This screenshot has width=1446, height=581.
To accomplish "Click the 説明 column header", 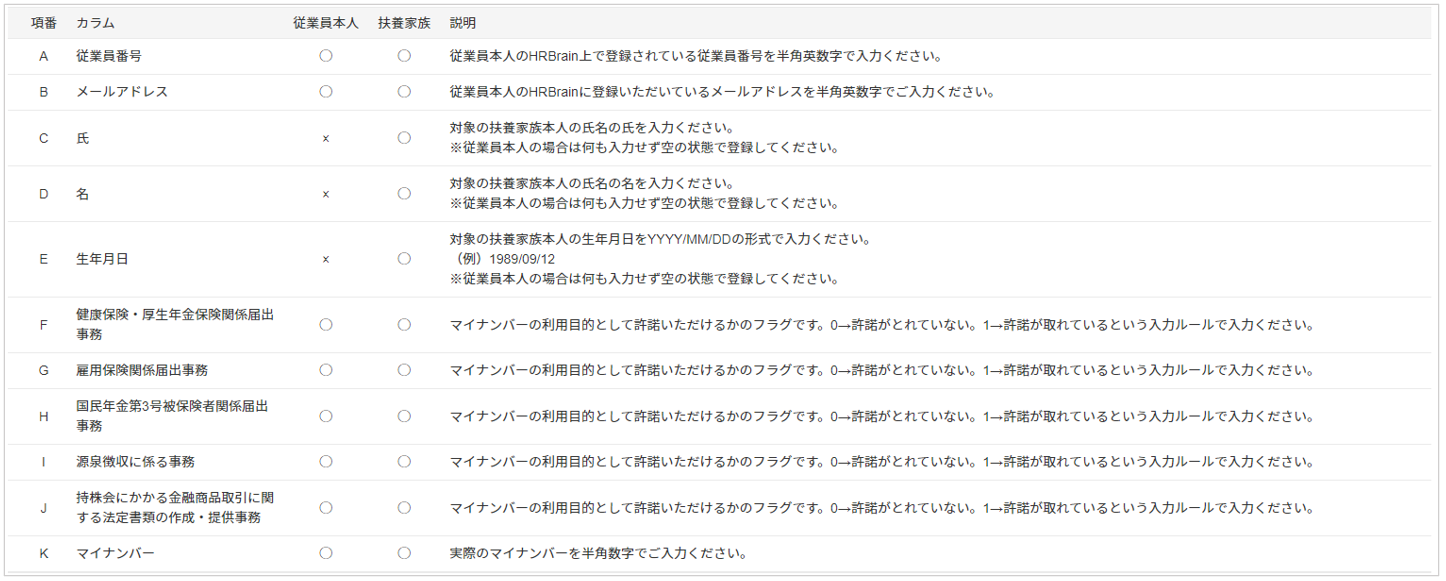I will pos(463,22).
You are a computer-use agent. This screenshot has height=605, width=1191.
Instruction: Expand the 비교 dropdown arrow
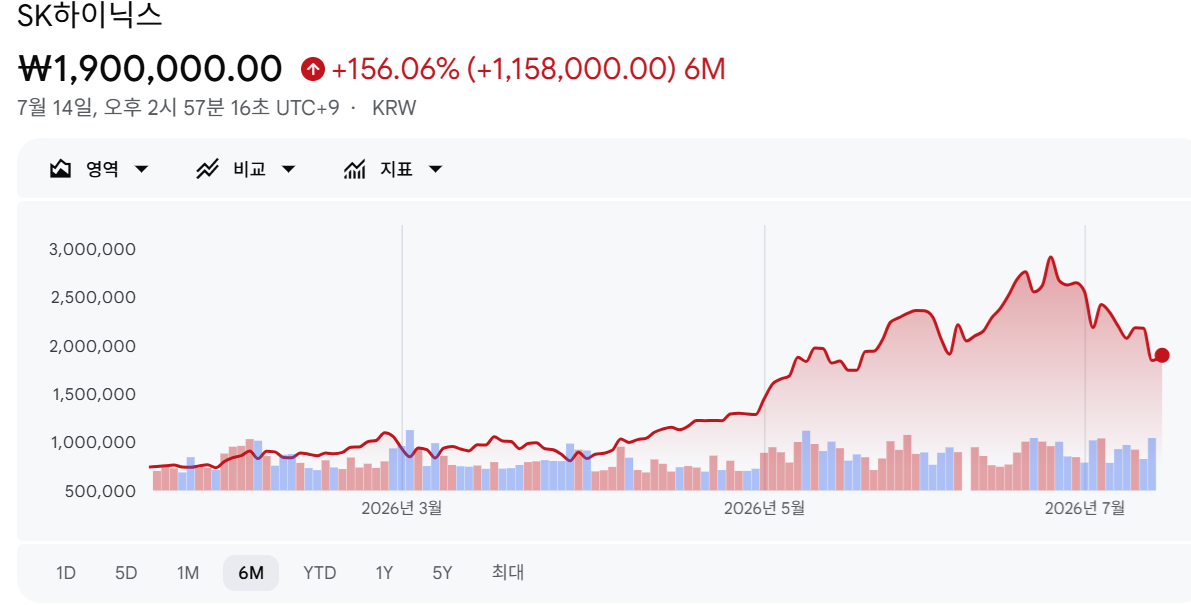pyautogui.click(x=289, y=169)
□ □ □ □ □
# Aim
Starting at the line containing "You are a computer-use" and ending at the end of the items, reproduce those lines with "dropdown arrow" substituted by "drop-down arrow" and everything else left as is. Omit the pictures from your answer.

# Solution
You are a computer-use agent. This screenshot has height=605, width=1191.
Instruction: Expand the 비교 drop-down arrow
pyautogui.click(x=289, y=169)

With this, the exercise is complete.